• WHAT YOU HAVE TO DO: Beginning with the line that holds "Click the ABC button", output every remaining line of the material below exactly, and include none of the pictures.

|---|

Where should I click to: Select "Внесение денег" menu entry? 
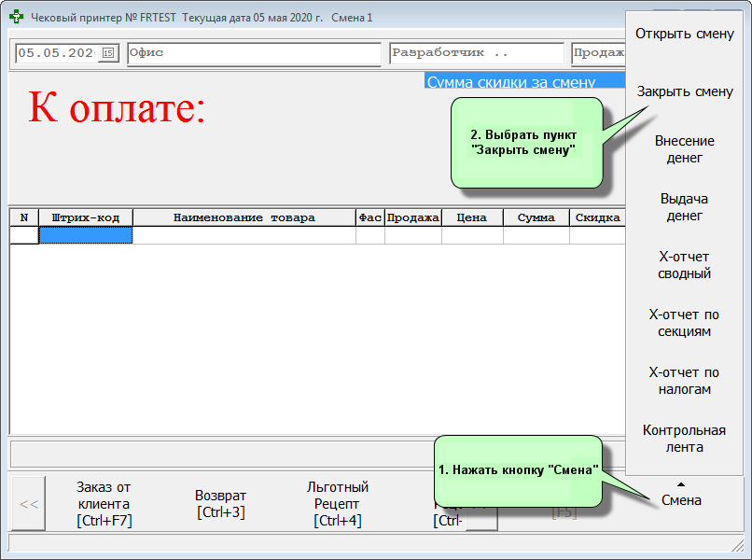click(684, 149)
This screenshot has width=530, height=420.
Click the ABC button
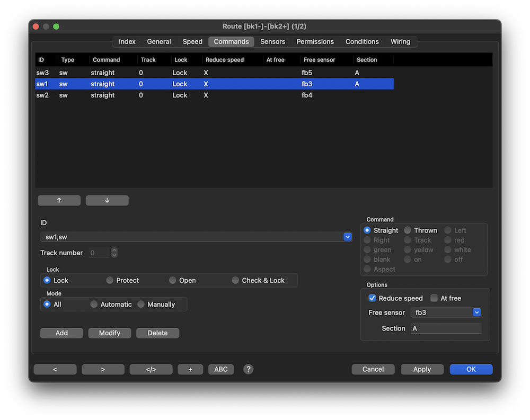point(221,369)
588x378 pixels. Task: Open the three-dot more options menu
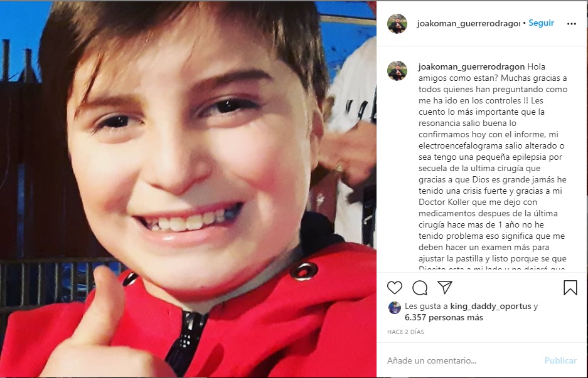(572, 24)
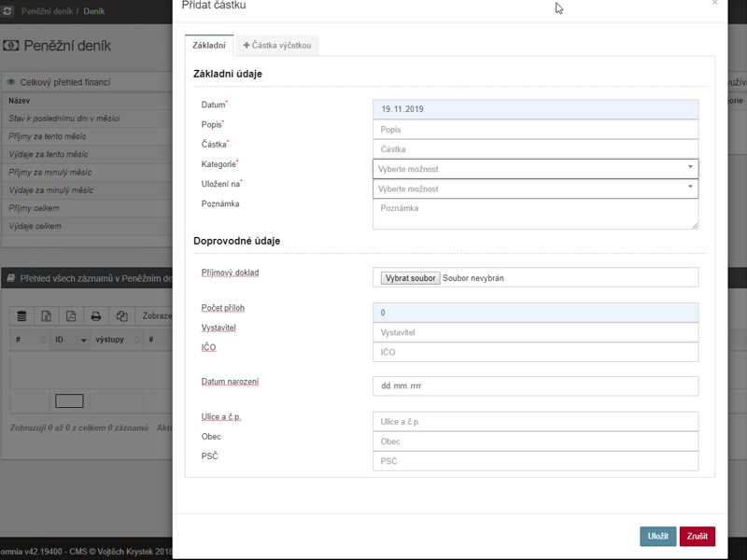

|---|

• OUTPUT FOR THIS EXERCISE:
Click the ABC button
point(221,369)
588x378 pixels. Task: Open the three-dot more options menu
(572, 24)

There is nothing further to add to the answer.